The opening verse of the prophecy places the activity of Amos "in the days of Uzziah, king of Judah, and in the days of Jeroboam the son of Joash, king of Israel. . . ." Based on this statement and a description of the prosperity which arose under Jeroboam II, it is probable that Amos preached near 750-740 BC. Since the book seems to be a collection of a series of prophetic addresses delivered on different occasions, there is no way of determining how long Amos' ministry lasted.

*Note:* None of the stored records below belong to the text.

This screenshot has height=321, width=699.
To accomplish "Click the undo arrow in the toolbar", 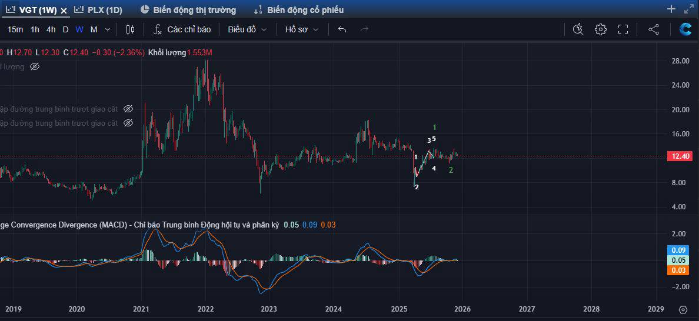I will pos(342,29).
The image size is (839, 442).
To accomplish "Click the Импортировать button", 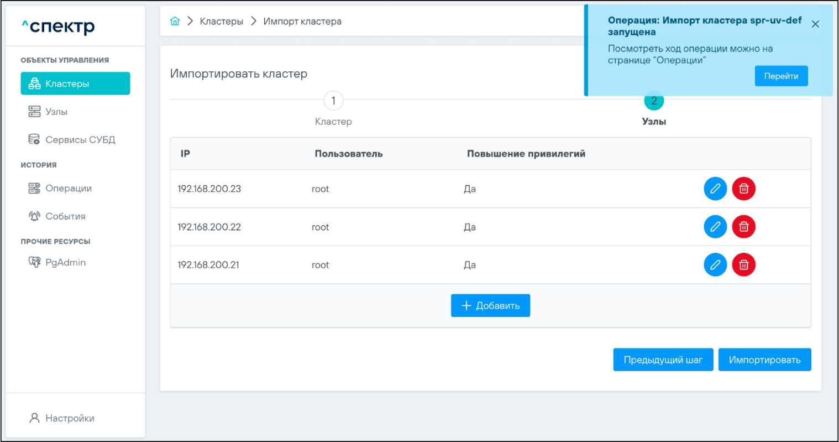I will pyautogui.click(x=764, y=360).
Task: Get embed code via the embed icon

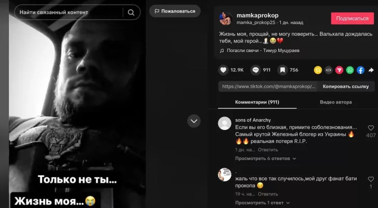Action: 328,70
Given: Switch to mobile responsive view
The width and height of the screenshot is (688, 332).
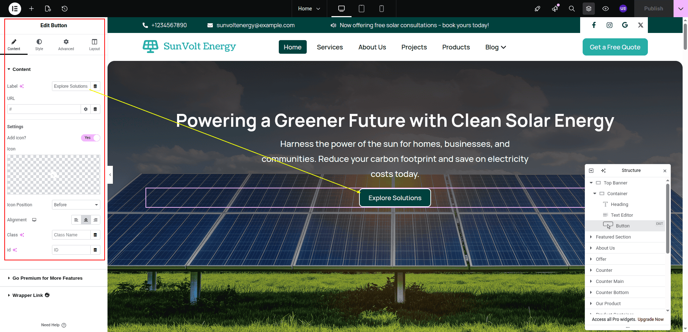Looking at the screenshot, I should (382, 9).
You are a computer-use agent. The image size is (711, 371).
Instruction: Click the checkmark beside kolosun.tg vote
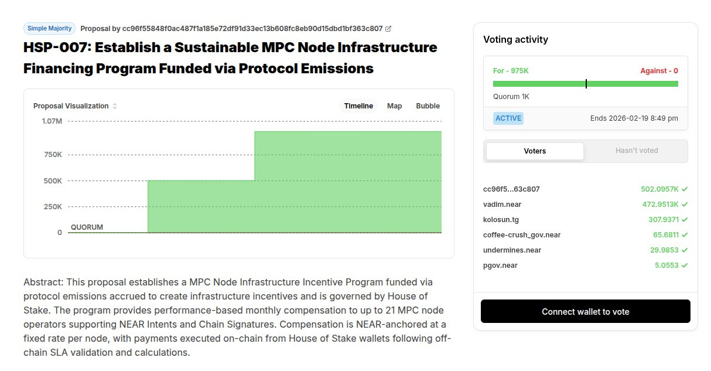point(685,220)
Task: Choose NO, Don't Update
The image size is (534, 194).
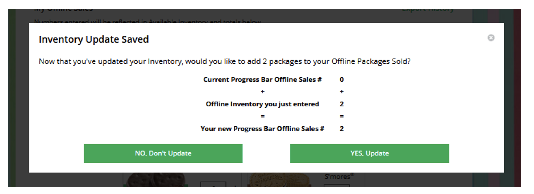Action: [x=163, y=153]
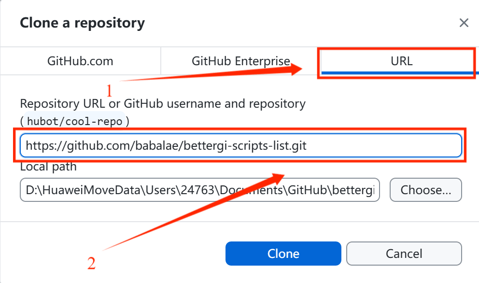Click the hubot/cool-repo example text
Screen dimensions: 479x283
(76, 121)

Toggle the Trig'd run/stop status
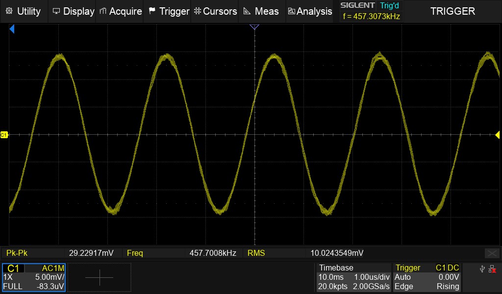(389, 6)
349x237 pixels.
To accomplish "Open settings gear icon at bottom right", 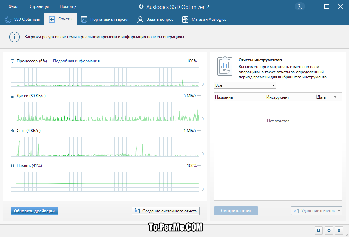I will [x=329, y=230].
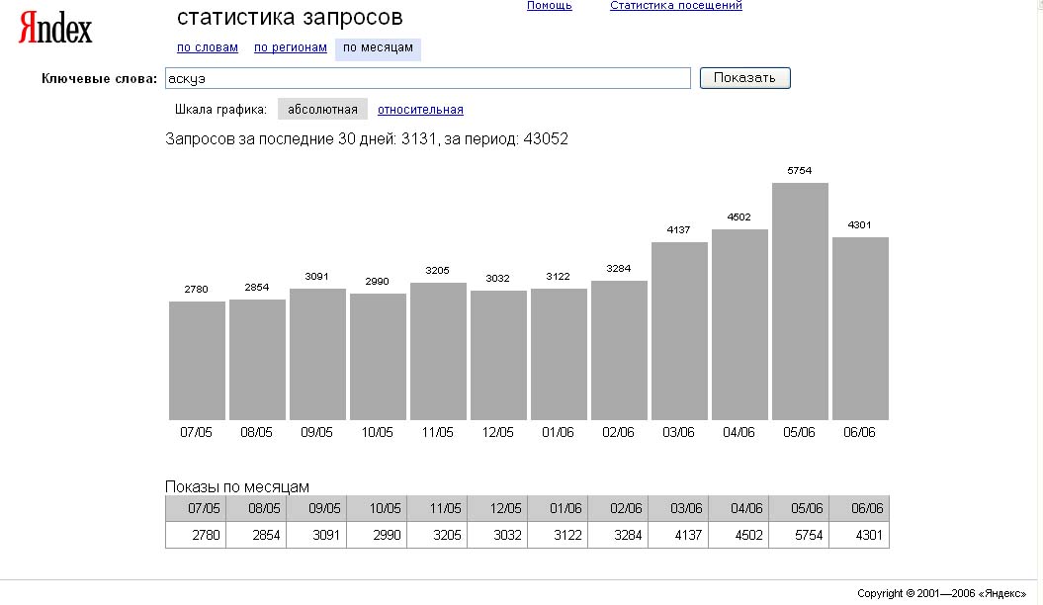Click the Yandex logo

tap(55, 30)
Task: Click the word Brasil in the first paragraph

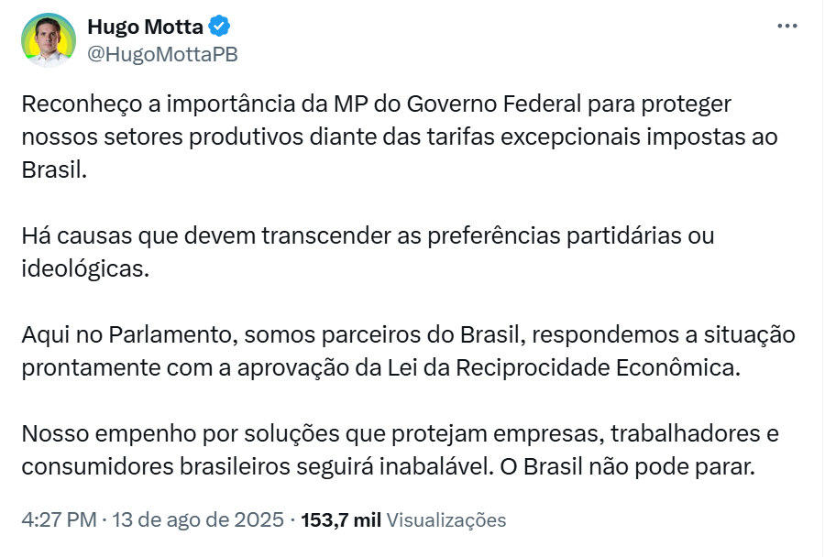Action: [x=51, y=172]
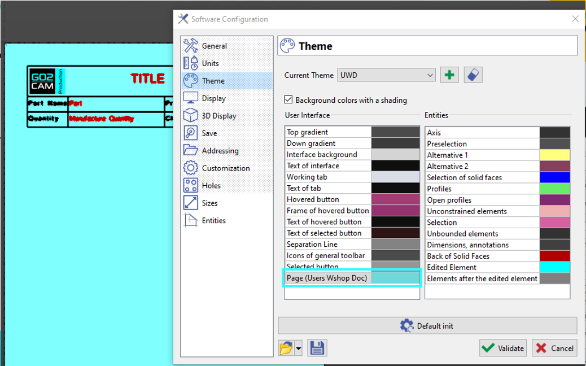The width and height of the screenshot is (586, 366).
Task: Expand the arrow next to the folder icon
Action: [298, 348]
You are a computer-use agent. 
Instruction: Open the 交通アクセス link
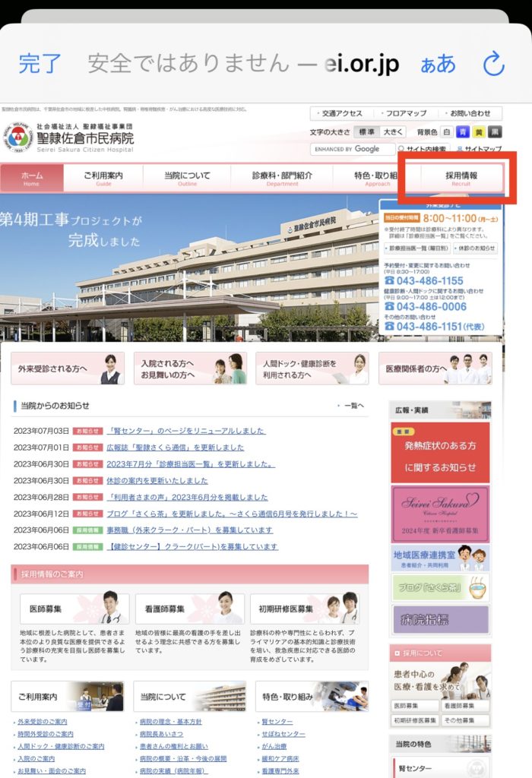(342, 114)
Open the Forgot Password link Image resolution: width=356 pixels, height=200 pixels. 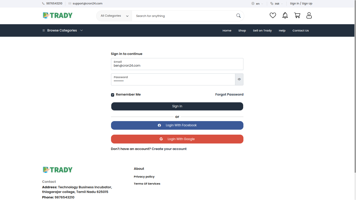(x=229, y=94)

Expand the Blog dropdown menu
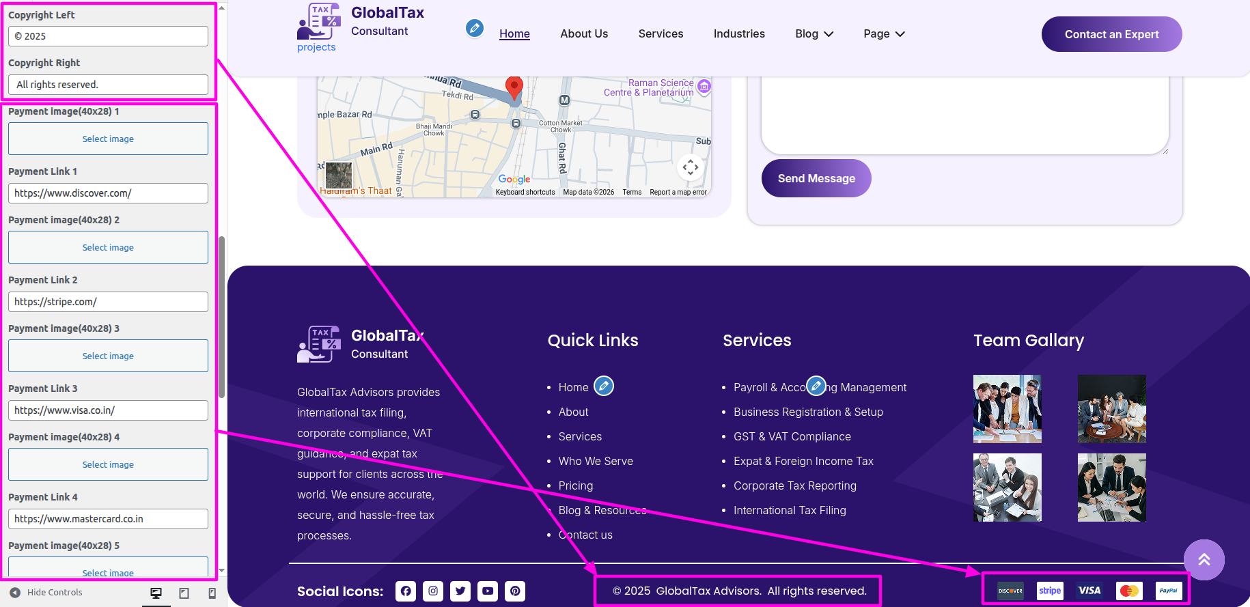click(814, 34)
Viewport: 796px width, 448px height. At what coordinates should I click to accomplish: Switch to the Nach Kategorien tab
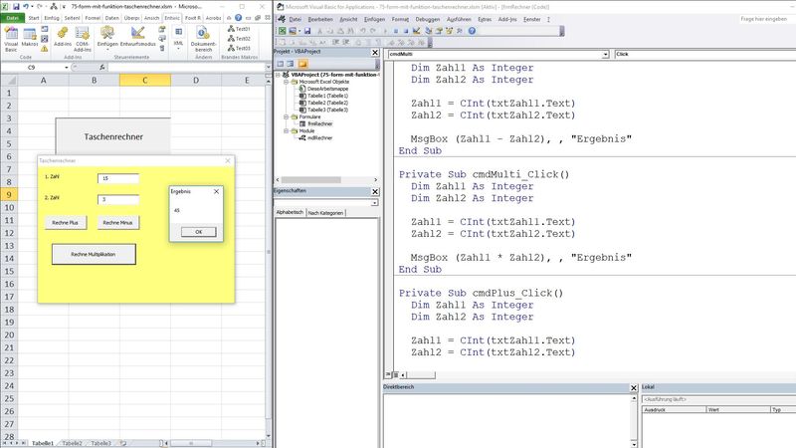coord(324,213)
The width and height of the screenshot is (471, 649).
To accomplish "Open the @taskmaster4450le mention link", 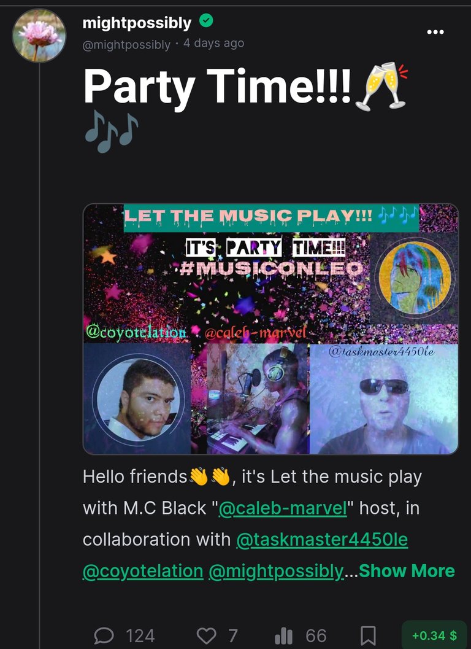I will (x=322, y=539).
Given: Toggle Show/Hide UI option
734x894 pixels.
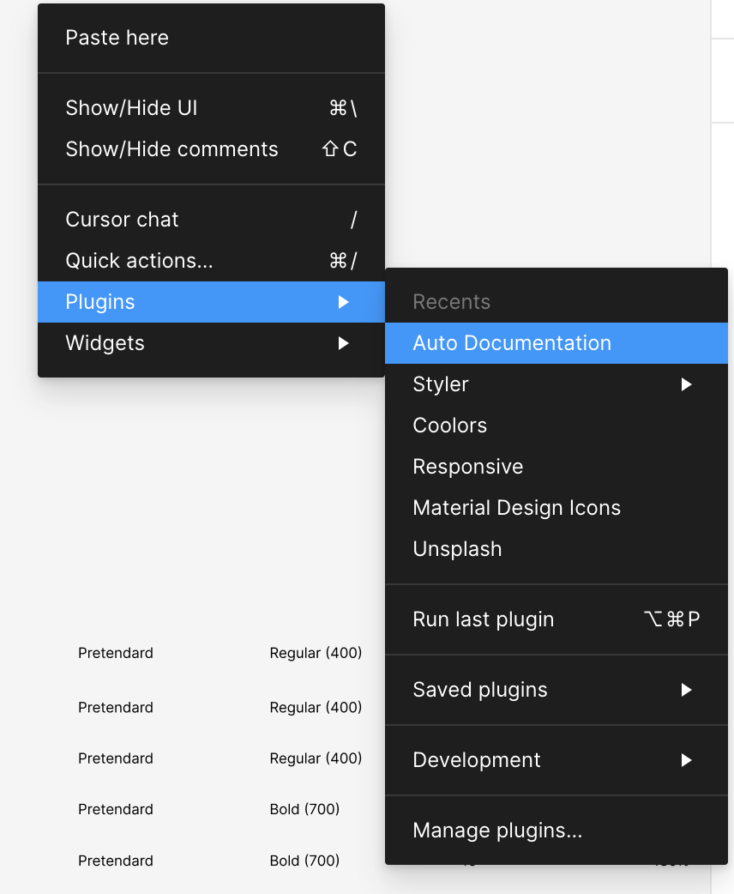Looking at the screenshot, I should click(132, 108).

Although Amos was a resident of the southern kingdom, his message was directed to Israel, particularly to its leading cities of Bethel and Samaria. As noted above, a high degree of prosperity had been achieved during the reign of Jeroboam (Cf. 2 Kin. 14:23-29). Areas which had been lost were regained and the borders of the kingdom were greatly enlarged. Israel had gained control of the major trade routes and Samaria had established herself as a great commercial center. A rich merchant class had grown up and, as a result of robbery, violence and a general absence of scruples, was enjoying all manner of luxuries, as seen in the sumptuous character of their houses (3:15). The merchants were encouraged to follow this course by their avaricious wives whom Amos describes as "cows of Bashan" (4:1). The whole picture is one of a complete lack of justice, mercy and normal regard for human life.
The condition of religion in Israel was on a level which matched the low moral and social standard. Although the shrines of God were well attended, they were subjected to the grossest sort of immorality and abuse, fornication and drunkenness being practiced in the very presence of the altar. The worship which was carried on was strictly a formal affair, devoid of any spiritual content. The effect of religion on the conduct of the worshippers was negligible. This intolerable situation could do nothing but bring the wrath of God. It was to announce this wrath that Amos came to Israel.
The contents of the book may be analyzed further as follows :
Outline of the Book of Amos
The message of Amos, save for the last chapter, is one of pure condemnation and judgment. In the first two chapters, he announces that the whole area of Israel is to suffer punishment for its evil, naming some of the most heinous crimes of the eight nations included in this jeremiad. The depravity of these nations is seen in the sins with which they are charged. The Ammonites are condemned "because they have ripped up women with child in Gilead that they might enlarge their border" (1:13); doom is promised to the Moabites because their taste for revenge was so strong that they burned to lime the bones of the king of Edom (2:1).
After scoring the neighboring nations, Amos turns his attention to Israel. He
condemns them for the wealth they have gained at the expense of the poor (2:6-7)
and for the other excesses noted above. In chapter 4 he recalls the punishments
which God had formerly used to recall his people from sin and warns that this
generation shall not escape a like trial - "therefore this will I do unto thee,
O Israel and because I will do this unto thee, prepare to meet thy God, O
Israel" (4:12). The Israelites were warned that the only course which they can
follow to avert the imminent disaster is to seek the Lord and to "let justice
roll down like waters, and righteousness like an ever-flowing stream" (5:24).